By Cameual Wright, MD
Chronic disease and its associated costs have led to skyrocketing healthcare spending in the United States. The costs attributed to treating chronic disease account for more than 75 percent of healthcare spending. In an effort to decrease healthcare spending and improve access to care, Congress passed the Affordable Care Act in 2010. The Act mandates employers with more than 50 full-time equivalent employees must provide health benefits or face tax penalties. In addition, the Affordable Care Act created incentives to promote employer wellness programs to foster healthier work environments. With employees and employers now sharing the economic burden of illness, many companies are seeking strategies to reduce chronic disease and lower healthcare costs.
The good news is employee wellness is a benefit in itself. Employees who are healthy experience higher productivity, greater job satisfaction, have less absenteeism, and have lower workman’s compensation and health insurance claims. Wellness in the workplace is a win for both employees and employers.

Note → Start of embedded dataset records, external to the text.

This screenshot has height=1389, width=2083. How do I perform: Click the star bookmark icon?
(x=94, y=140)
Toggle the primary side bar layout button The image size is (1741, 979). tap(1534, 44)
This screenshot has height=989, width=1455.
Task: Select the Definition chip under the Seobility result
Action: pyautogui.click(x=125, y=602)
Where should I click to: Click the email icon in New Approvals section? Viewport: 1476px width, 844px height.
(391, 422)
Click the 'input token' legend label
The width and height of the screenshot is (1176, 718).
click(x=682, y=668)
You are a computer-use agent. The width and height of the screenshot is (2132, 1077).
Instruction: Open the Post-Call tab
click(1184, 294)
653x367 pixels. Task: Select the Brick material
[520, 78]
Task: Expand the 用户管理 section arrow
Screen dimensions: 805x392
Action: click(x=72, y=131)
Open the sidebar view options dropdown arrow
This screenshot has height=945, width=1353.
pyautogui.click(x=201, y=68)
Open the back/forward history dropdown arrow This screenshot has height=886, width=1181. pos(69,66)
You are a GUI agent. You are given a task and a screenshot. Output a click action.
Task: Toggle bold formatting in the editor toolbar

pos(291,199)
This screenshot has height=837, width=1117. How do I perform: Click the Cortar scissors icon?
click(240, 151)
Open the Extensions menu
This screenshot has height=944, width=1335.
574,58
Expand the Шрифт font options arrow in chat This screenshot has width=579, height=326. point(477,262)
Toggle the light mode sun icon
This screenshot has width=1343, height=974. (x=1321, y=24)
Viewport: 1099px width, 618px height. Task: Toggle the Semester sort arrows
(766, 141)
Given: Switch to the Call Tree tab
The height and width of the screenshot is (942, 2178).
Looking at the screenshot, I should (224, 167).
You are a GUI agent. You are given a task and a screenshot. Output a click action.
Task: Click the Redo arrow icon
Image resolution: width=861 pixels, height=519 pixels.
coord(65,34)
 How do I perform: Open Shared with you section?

Onsite health screenings such as blood pressure, weight and laboratory analysis offer the best opportunities for intervention. As employees receive screenings, health risks can be immediately identified and addressed. Early identification of chronic disease risks allows employees to be educated on behavior modification and to be referred to clinicians who can help manage their health. Easily accessible and actionable health information empowers employees to address issues such as smoking, obesity and sedentary lifestyle that puts them at risk for chronic diseases. Prompt referral to clinicians allows timely treatment for active disease. Such interventions lead to healthier employees and a culture of wellness in the workplace.